1) Read, read, and read some more. Specifically, read books that are in the genre in which you wish to write to get a true feel for the genre and the market. Believe it or not there are rules for this stuff. (Who knew?!?) If you've gone to enough writers' blogs or workshops, you'll see that there is a basic format for romance, chick lit, horror, mystery, etc. -- at least those that fit commercially within these genres. If you want to make your work marketable, I suggest you stick to these formats as close as possible but give it your own creative spin (which is the true talent of a good writer).

2) Write, edit, rinse and repeat. Very few writers can pen a stellar manuscript in the first draft. Once you've finished writing your manuscript, now comes the task of editing it for grammar, syntax, consistency, character development, etc. I like to edit every few pages as I'm writing, and then once the full manuscript is completed, I do a few more edits, looking at the book in its entirety to ensure consistency. (Did I make sure I spelled the character's nickname the same way throughout the book? One character doesn't have a Texan accent that completely disappears by Chapter 12, does it? Is it raining at the beginning of the scene and then it's suddenly sunny by the end of the scene?)

3) Get a good, HONEST sounding board. Have someone else read your work, but make sure you pick someone who likes and is familiar with the genre in which you're writing. Having a second, third, or fourth pair of eyes on your manuscript can never hurt. Sometimes feedback can an eye-opening (or painful LOL) experience, but I consider it invaluable.

4) The dreaded "wait and see". Now you've written your book. You've done your edits. You've gotten critiques from fellow writers or a trusted friend who you know will be honest with you. You've done more tweaks based on their feedback. Now maybe... just maybe, your manuscript is ready for submission to agents and/or publishers. Wait! Actually, thanks to modern technology and the free market, you can entirely skip this step. All hail to the Createspace and Smashwords of the world! Now you can upload your masterpiece and sell it directly to consumers. But for those who wish to work with traditional, New York based publishing houses, you'll probably going to need either an agent or to submit to the publishers who are willing to accept unagented work.

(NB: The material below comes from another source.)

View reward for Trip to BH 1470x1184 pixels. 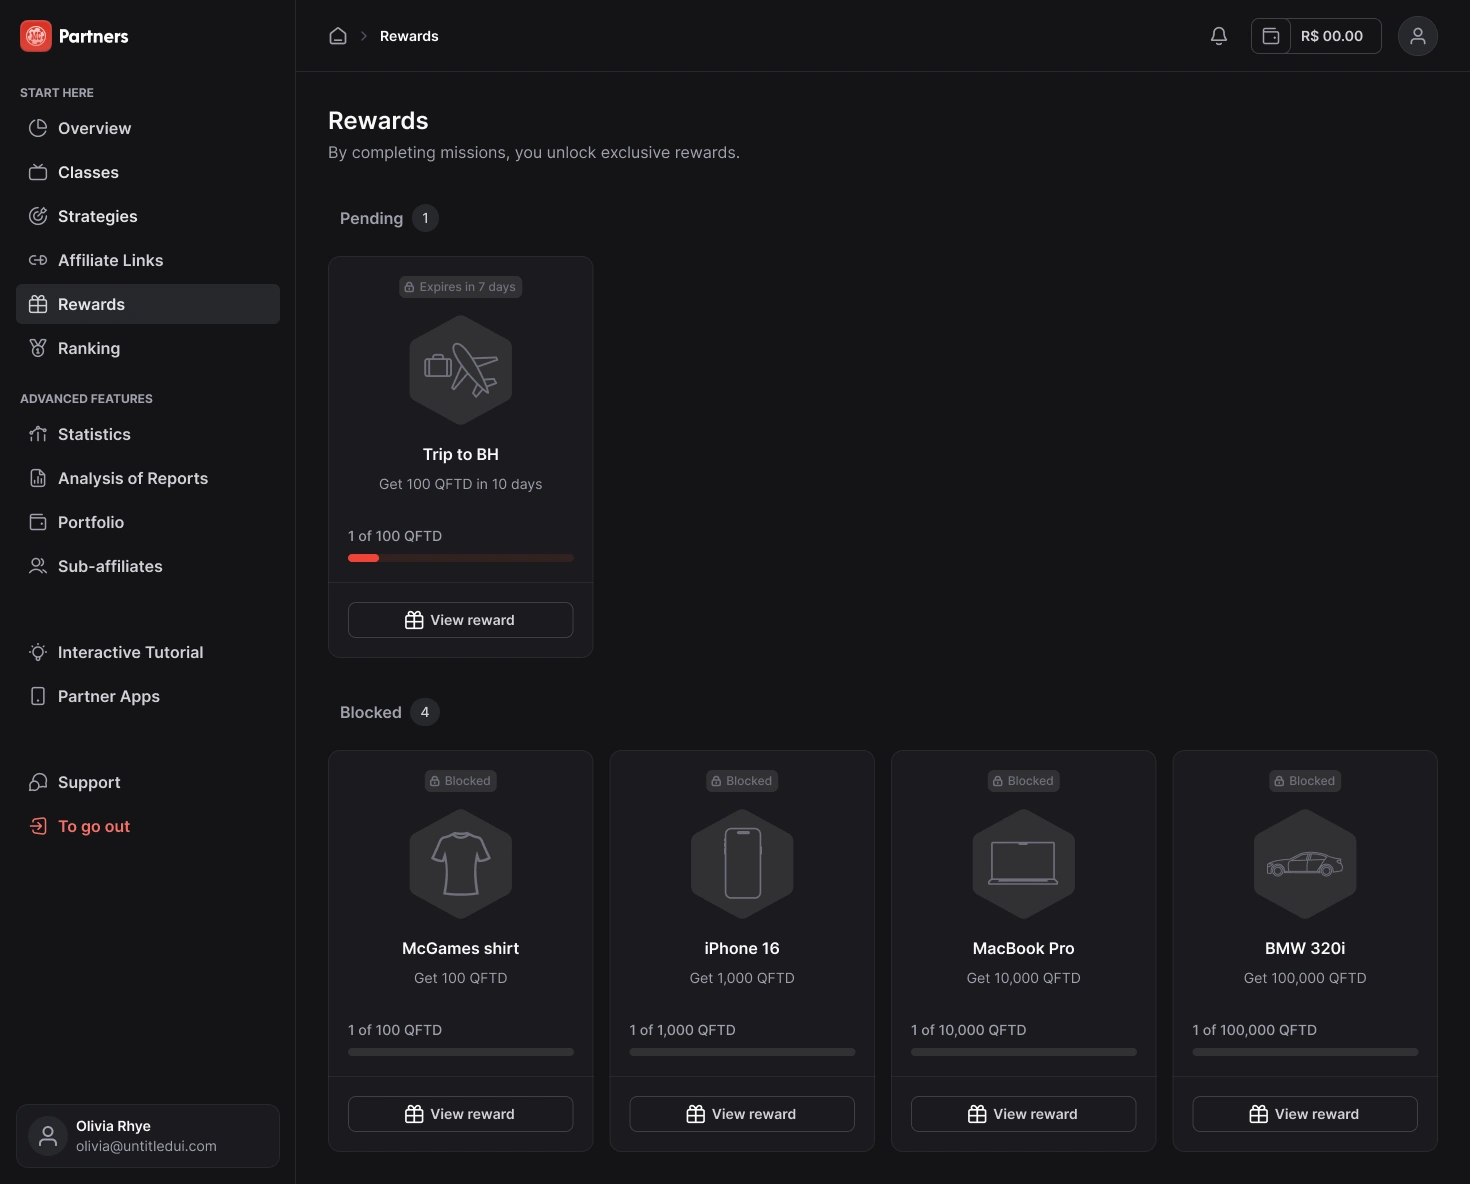point(460,620)
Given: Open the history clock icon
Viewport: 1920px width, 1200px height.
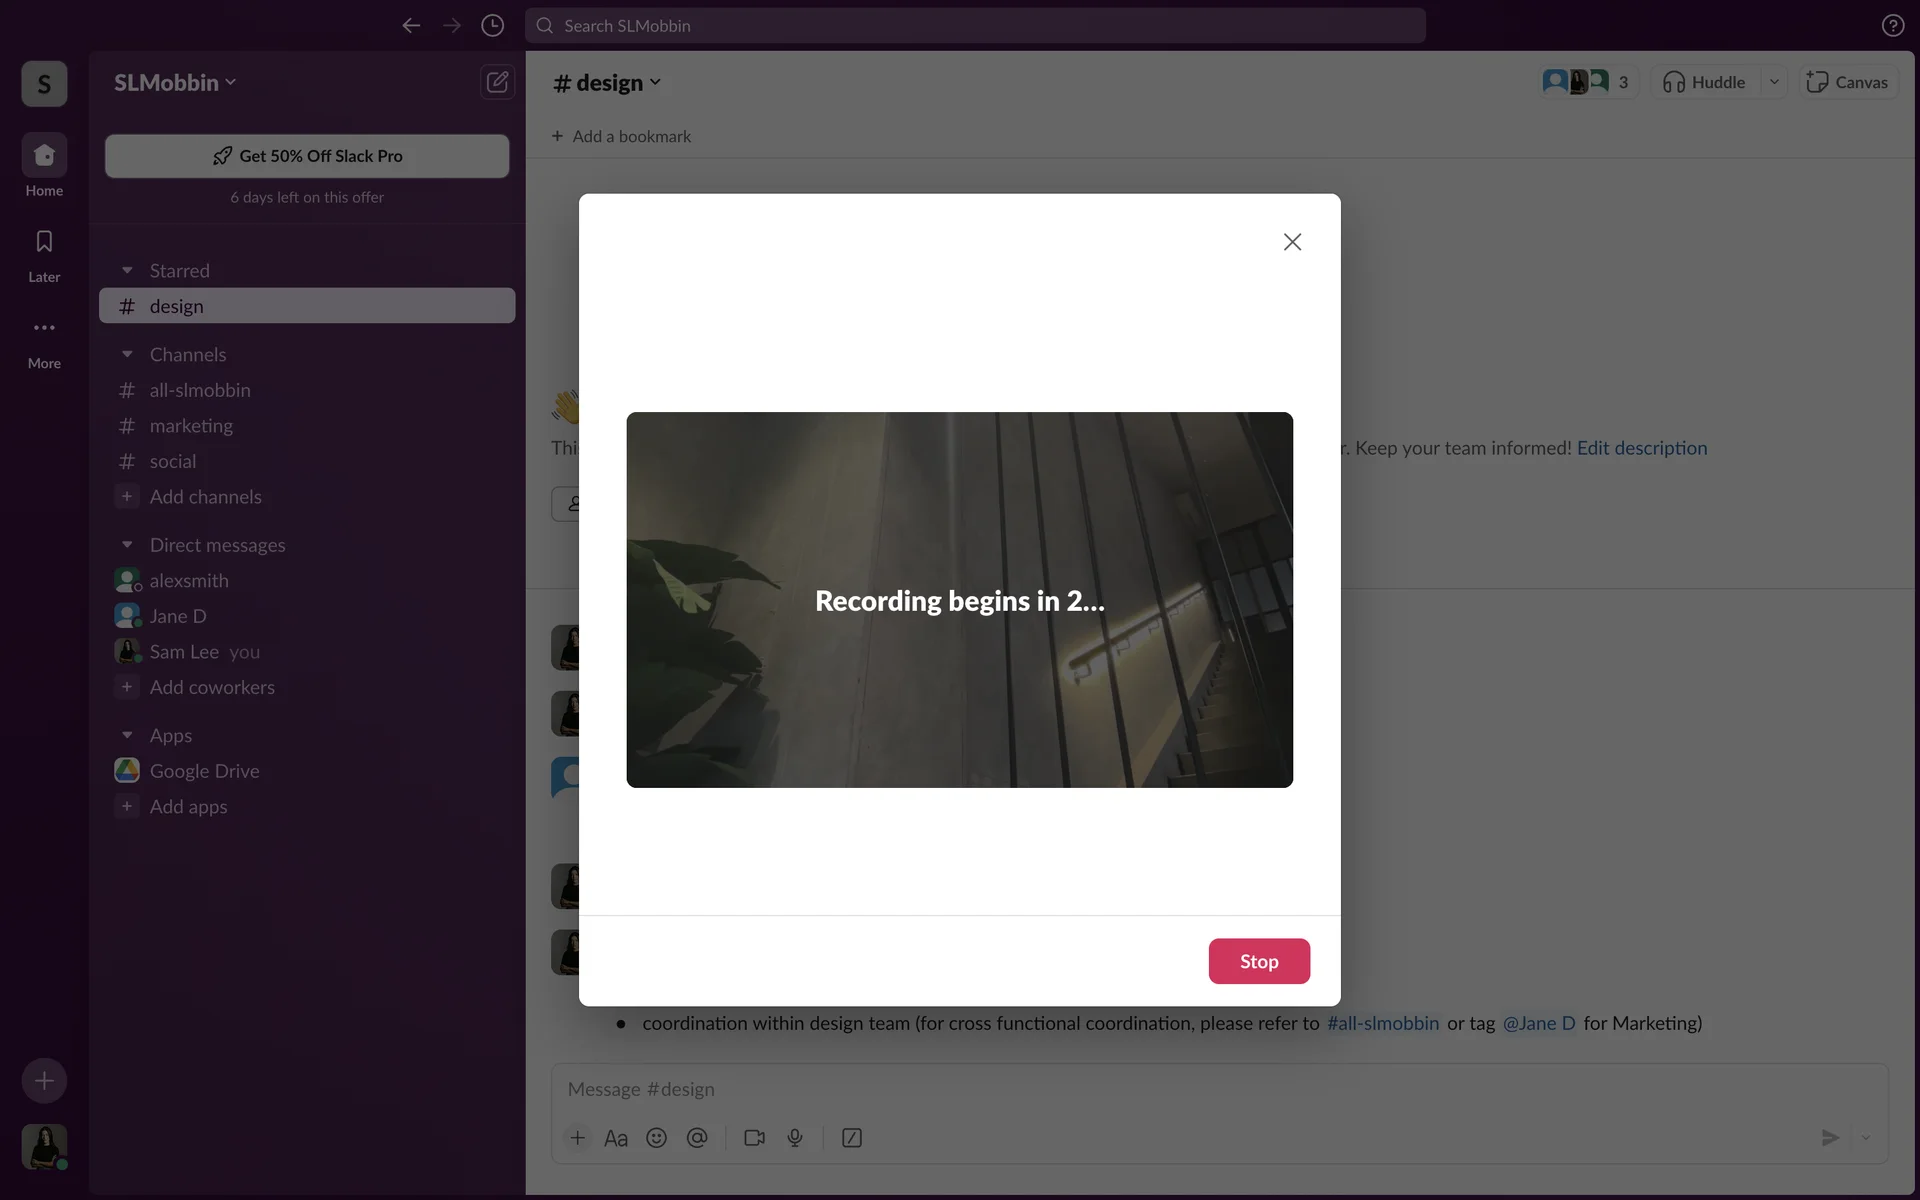Looking at the screenshot, I should (x=492, y=26).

I've done both: submitted to agents and to publishers. So far, I've had better luck with submitting to publishers directly. (That's how I had two short stories published with the Arabesque line of BET Books back in 2001 and 2003 and had two novels published by Genesis Press last year.) But I wouldn't discount agents entirely.

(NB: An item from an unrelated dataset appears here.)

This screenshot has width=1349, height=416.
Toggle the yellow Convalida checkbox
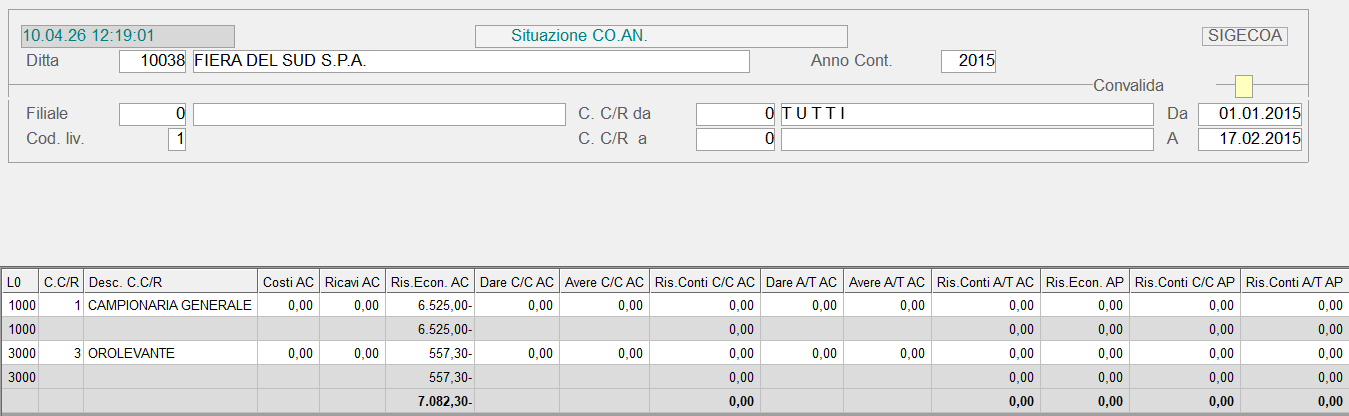[1244, 86]
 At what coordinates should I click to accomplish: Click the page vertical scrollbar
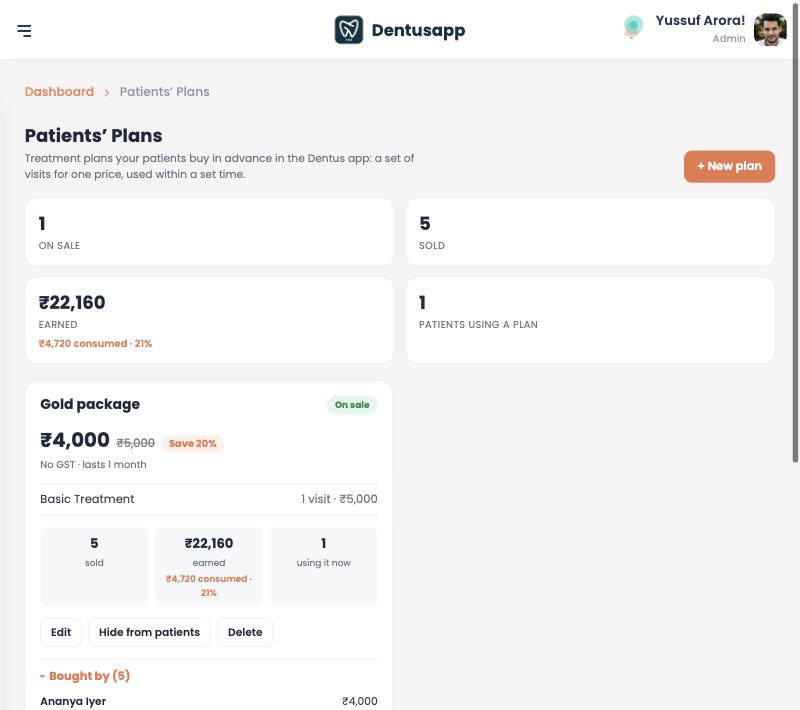pos(795,232)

This submission process usually follows a gauntlet of 3 steps: 1) the query letter, 2) the partial manuscript submission and synopsis, 3) the full manuscript submission. At either of these steps you could get a rejection from an agent or a publisher. (And frankly most writers do.) I'll go more into the gory details about the submission process in my next post.

I hope this post helps to those interested.